Let us continue with the condition number.

$$ \begin{eqnarray} (cond f)(x) &=& \frac{\sum\limits_{i=1}^{n} i \left|c_{i} x^{i} \right|} { \sum\limits_{i=0}^{n} \left|c_{i} x^{i}\right|} \\ &=& \frac{\sum\limits_{i=1}^{n} i \left|c_{i} x^{i} \right|} { \left| c_{0} \right| + \sum\limits_{i=1}^{n} \left|c_{i} x^{i}\right|} \\ \end{eqnarray} $$

3 Analyzing Behavior

Before analyzing the conditon number… let us expand the summations.

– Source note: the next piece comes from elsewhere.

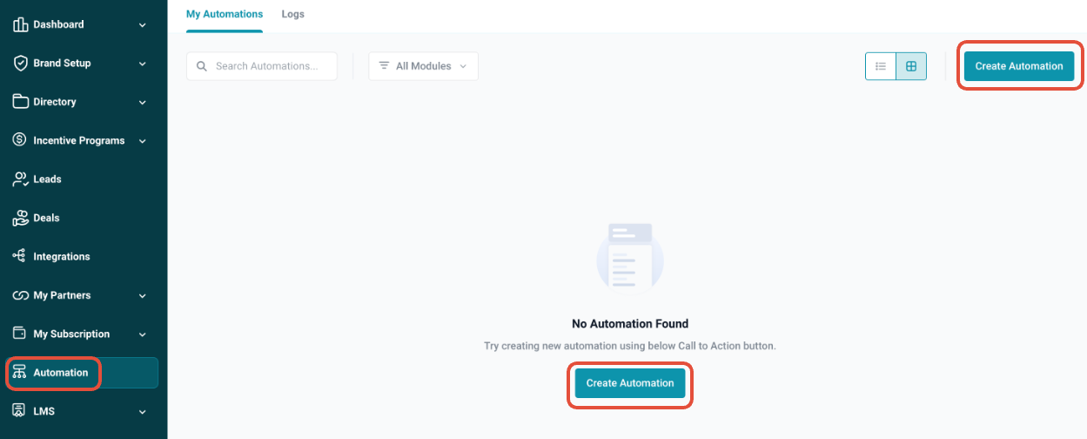The height and width of the screenshot is (439, 1087).
Task: Expand the My Subscription menu chevron
Action: (143, 334)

$$ \begin{eqnarray} (cond f)(x) &=& \frac{\sum\limits_{i=1}^{n} i \left|c_{i} x^{i} \right|} { \left| c_{0} \right| + \sum\limits_{i=1}^{n} \left|c_{i} x^{i}\right|} \\ &=& \frac{\left|c_{1} x \right| + 2\left|c_{2} x^2 \right| + 3\left|c_{3} x^3 \right| + \cdots n\left|c_{n} x^n \right|} {\left|c_{0}\right| + \left|c_{1} x \right| + \left|c_{2} x^2 \right| + \left|c_{3} x^3 \right| + \cdots \left|c_{n} x^n \right|} \end{eqnarray} $$

3.1 Large Values of x

Taking the limit as $x \to \infty$…

$$ \begin{eqnarray} \lim_{x \to \infty} \frac{\left|c_{1} x \right| + 2\left|c_{2} x^2 \right| + 3\left|c_{3} x^3 \right| + \cdots n\left|c_{n} x^n \right|} {\left|c_{0}\right| + \left|c_{1} x \right| + \left|c_{2} x^2 \right| + \left|c_{3} x^3 \right| + \cdots \left|c_{n} x^n \right|} &\to& \lim_{x \to \infty} \frac{n\left|c_{n} x^n \right|} {\left|c_{n} x^n \right|} &\to& n \end{eqnarray} $$

For large values of x… the condition number is the degree of the largest term, i.e., $n$. Note that the conditioning of a polynomial is the same for $x \to -\infty$.

3.2 Small Values of x

Taking the limit as $x \to 0$…

$$ \begin{eqnarray} \lim_{x \to 0} \frac{\left|c_{1} x \right| + 2\left|c_{2} x^2 \right| + 3\left|c_{3} x^3 \right| + \cdots n\left|c_{n} x^n \right|} {\left|c_{0}\right| + \left|c_{1} x \right| + \left|c_{2} x^2 \right| + \left|c_{3} x^3 \right| + \cdots \left|c_{n} x^n \right|} &\to& \lim_{x \to 0} \frac{\left| c_1 x \right|} {\left|c_{0} \right| + \left| c_1 x \right|} &<& 1 \end{eqnarray} $$

Note: This result assumes that $|c_0| \geq |c_1 x|$.